P2P social payment apps like Venmo and Zelle have made it easier to split meal vouchers and send money to friends and family, but online thieves want to intercept every dollar of those transactions.

According to Capital One and the American Bankers Association, some scammers use P2P payment apps to pose as legitimate sellers offering a good deal. For example, they may claim that they are trying to recover only the face value they paid for high-demand and expensive tickets to concerts or sporting events they can no longer attend. The target pays and receives nothing in return. In other cases, the thief may pose as a representative of your financial institution and ask you to send money to “the bank” to confirm that your account is still active.

Never use a P2P payment app to send money to someone you don’t know and trust, never trust someone who pressures you to send money quickly without confirming identity and never reveal personal or financial information.

Crowdfunding scams

Charity scams aren’t new, but crowdfunding platforms like GoFundMe and Kickstarter have made it much easier for scammers to solicit money from well-meaning people. The scammers claim to be looking for donations to help care for a sick child, help injured veterans, disaster relief, and other sympathetic causes that cause honest people to dig deep.
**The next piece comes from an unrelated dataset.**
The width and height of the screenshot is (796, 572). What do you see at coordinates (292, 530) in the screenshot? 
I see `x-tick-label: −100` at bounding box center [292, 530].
There is of course no sick child — the crook takes the money and runs away.

Digital security company Okta says to research organizer information before entering and to perform a reverse image search on all photos affiliated with the account.

Romance scams

People looking for love can fall victim to romance scams on and off Facebook. According to the FTC, romance scammers often approach their marks on dating apps or sites like Instagram or Google Hangouts — and they usually follow the same MO

The scammer establishes a connection, establishes trust, sends messages frequently and makes nice promises. There’s always a reason they can’t meet in person – usually because of some noble endeavor like military service, serving as a doctor in an international organization, working in a secret government, or working to earn a lot of money. money on an oil rig.

Shortly after, the scammer asks for money for a plane ticket, to pay for a visa or similar request – but only until he can unlock an account that has been somehow frozen for that he was abroad. The first request for money is followed more and more until there is nothing more to take.

The FTC recommends researching the person’s name and the organization they claim to work for. If you can’t find her, expect her to say that her work is classified or otherwise kept secret for security reasons. Involve your family and friends for a second opinion and do a reverse image search of the person’s photo. Most importantly, take things slow at the beginning of the relationship – romantic scammers always profess love from the start.

Employment scams

Like romance scams, employment scams can appear on Facebook, but they also target victims on other social sites, job boards, and even TV and radio ads, according to the FTC. They often claim to be work-from-home jobs like reshipping and reselling, but fake nanny, caregiver, and virtual assistant jobs are also common.

They often solicit private data like your social security number and birthday as part of the application process and demand upfront payment for certification, training, or a starter kit that ends up being worthless.